R Data Visualisation Example: Box plot in ggplot2 with geom_boxplot

Import library

library(ggplot2)

Generate Sample Data for Plotting purposes

# Sample data
set.seed(007)
y <- round(rnorm(500), 1)

df <- data.frame(y = y,
                group = sample(c("G1", "G2", "G3"), size = 500, replace = TRUE))

head(df)
##      y group
## 1  2.3    G3
## 2 -1.2    G2
## 3 -0.7    G1
## 4 -0.4    G3
## 5 -1.0    G3
## 6 -0.9    G2

Basic BOX plot using ggplot2

# Basic box plot
ggplot(df, aes(y = y)) + 
  geom_boxplot()

# Set x = "". This will remove the values of the X axis and make the box plot thinner.
# Basic box plot
ggplot(df, aes(x = "", y = y)) + 
  geom_boxplot()

Adding error bars (whiskers) with stat_boxplot

The default box plot in ggplot doesn’t add the error bar lines, but you can add them with stat_boxplot, setting geom = “errorbar”. Note that you can change its width with width.

# Basic box plot
ggplot(df, aes(y = y)) + 
  stat_boxplot(geom = "errorbar",
               width = 0.15) + 
  geom_boxplot() 

ggplot(df, aes(x = "", y = y)) + 
  stat_boxplot(geom = "errorbar",
               width = 0.15) + 
  geom_boxplot() 

Horizontal box plot

There are two main ways to change the orientation of a box plot in ggplot2: changing the aes variable or using coord_flip as in the examples below.
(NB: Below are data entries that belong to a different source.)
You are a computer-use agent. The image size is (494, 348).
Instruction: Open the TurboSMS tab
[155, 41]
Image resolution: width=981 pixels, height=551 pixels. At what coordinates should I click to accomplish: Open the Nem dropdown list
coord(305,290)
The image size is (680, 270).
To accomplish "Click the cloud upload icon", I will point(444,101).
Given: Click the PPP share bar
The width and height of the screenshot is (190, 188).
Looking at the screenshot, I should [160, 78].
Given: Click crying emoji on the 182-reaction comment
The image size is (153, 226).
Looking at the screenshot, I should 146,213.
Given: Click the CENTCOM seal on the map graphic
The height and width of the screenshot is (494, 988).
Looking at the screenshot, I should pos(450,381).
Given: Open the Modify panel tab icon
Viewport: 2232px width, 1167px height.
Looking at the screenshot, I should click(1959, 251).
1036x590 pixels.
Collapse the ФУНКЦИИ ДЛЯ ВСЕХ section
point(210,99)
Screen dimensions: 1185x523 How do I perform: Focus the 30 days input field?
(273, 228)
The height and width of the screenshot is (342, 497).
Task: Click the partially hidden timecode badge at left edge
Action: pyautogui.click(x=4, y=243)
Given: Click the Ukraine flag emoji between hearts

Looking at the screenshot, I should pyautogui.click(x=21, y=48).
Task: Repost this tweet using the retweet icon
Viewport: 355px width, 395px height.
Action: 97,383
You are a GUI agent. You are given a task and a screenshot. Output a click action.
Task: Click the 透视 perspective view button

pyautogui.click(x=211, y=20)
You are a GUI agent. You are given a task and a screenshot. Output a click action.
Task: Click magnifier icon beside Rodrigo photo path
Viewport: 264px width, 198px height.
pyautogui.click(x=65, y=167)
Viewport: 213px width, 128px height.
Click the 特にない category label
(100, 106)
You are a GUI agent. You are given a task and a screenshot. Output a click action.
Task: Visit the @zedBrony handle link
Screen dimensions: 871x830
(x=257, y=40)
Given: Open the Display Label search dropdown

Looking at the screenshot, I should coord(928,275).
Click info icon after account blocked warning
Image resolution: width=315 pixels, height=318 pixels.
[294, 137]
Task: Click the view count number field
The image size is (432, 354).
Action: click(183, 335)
# Horizontal box plot - option 1
ggplot(df, aes(x = y)) + 
  stat_boxplot(geom = "errorbar",
               width = 0.15) + 
  geom_boxplot() 

# Horizontal box plot - option 2
ggplot(df, aes(y = y)) + 
  stat_boxplot(geom = "errorbar",
               width = 0.15) + 
  geom_boxplot() +
  coord_flip()

Box plot customization

The ggplot box plots can be customized making use of the arguments of stat_boxplot and geom_boxplot. In the following examples we are changing the colors and line types of the plots, highlighting the corresponding arguments.

Colors customization

# Box plot customization
# Vertical plot
ggplot(df, aes(y = y)) + 
  stat_boxplot(geom = "errorbar",
               width = 0.15,
               color = 1) +  # Error bar color
  geom_boxplot(fill = 2,           # Box color
               alpha = 0.5,        # Transparency
               color = 1,          # Border color
               outlier.colour = 2) # Outlier color 

# Horizental plot
ggplot(df, aes(x = y)) + 
  stat_boxplot(geom = "errorbar",
               width = 0.15,
               color = 1) +  # Error bar color
  geom_boxplot(fill = 2,           # Box color
               alpha = 0.5,        # Transparency
               color = 1,          # Border color
               outlier.colour = 2) # Outlier color 

Lines customization

# Box plot lines customization
ggplot(df, aes(y = y)) + 
  stat_boxplot(geom = "errorbar",
               width = 0.15,
               linetype = 2, # Line type
               lwd = 0.5) +  # Line width
  geom_boxplot(linetype = 2, # Line type
               lwd = 0.5)    # Line width